#### Records for processing ####
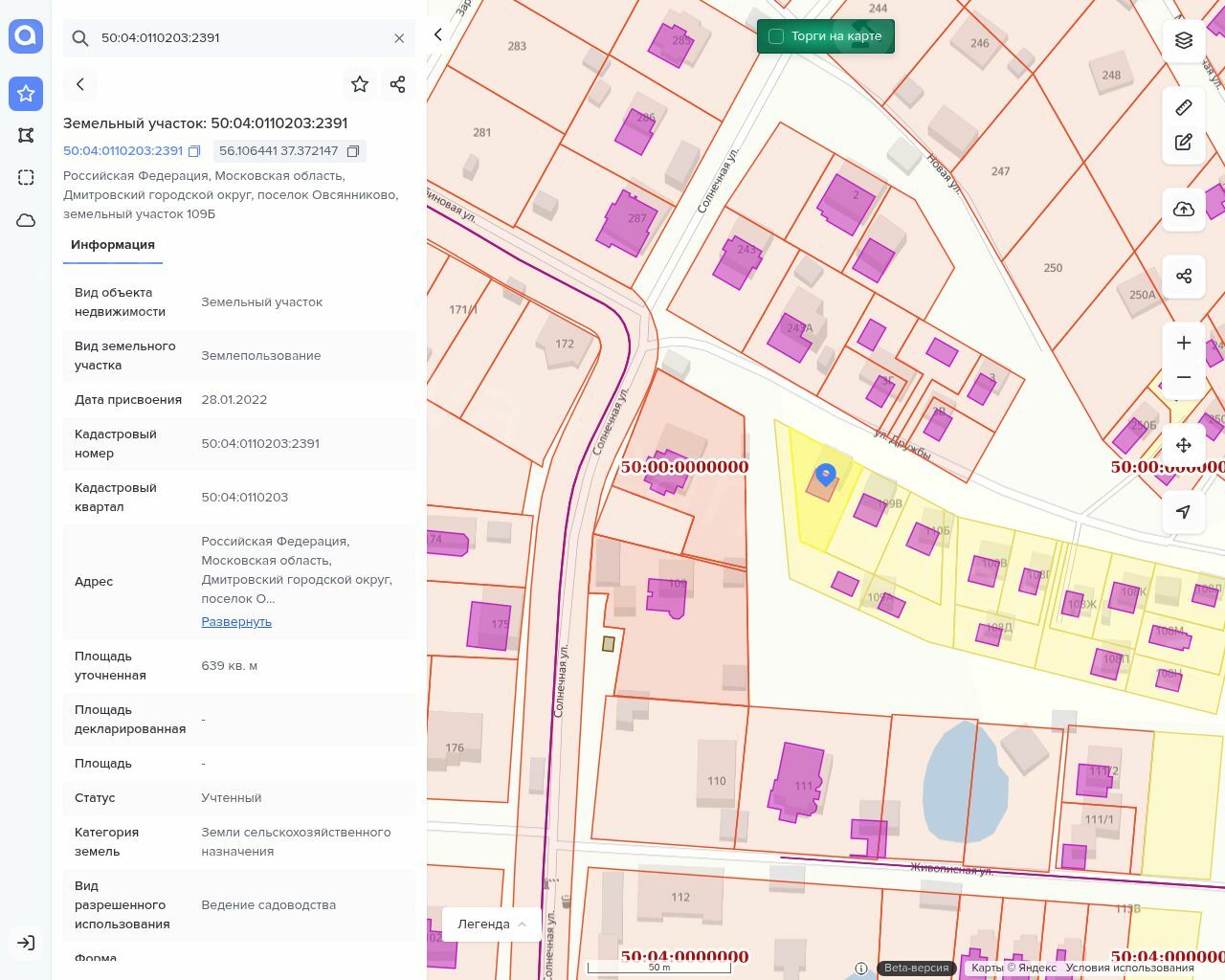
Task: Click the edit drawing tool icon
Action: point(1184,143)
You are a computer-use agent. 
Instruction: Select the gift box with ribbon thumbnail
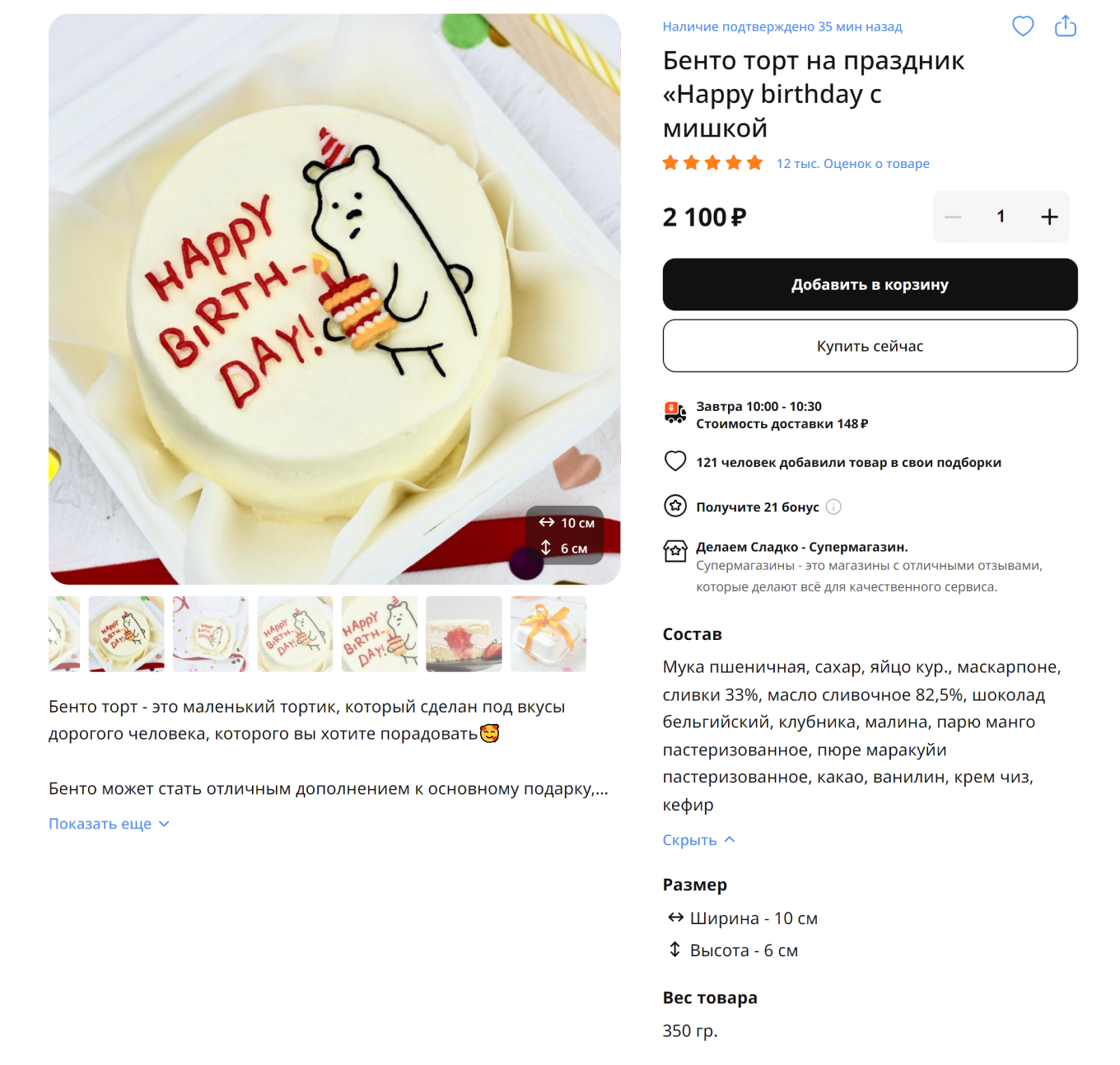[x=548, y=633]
####
__What is expected__:
The expected output is an exact retyping of the lines from the line with "You are a computer-use agent." through the last line of the data, with both ends kept and the pictures dropped.

__Exercise answer__:
You are a computer-use agent. 
Instruction: Select the gift box with ribbon thumbnail
[x=548, y=633]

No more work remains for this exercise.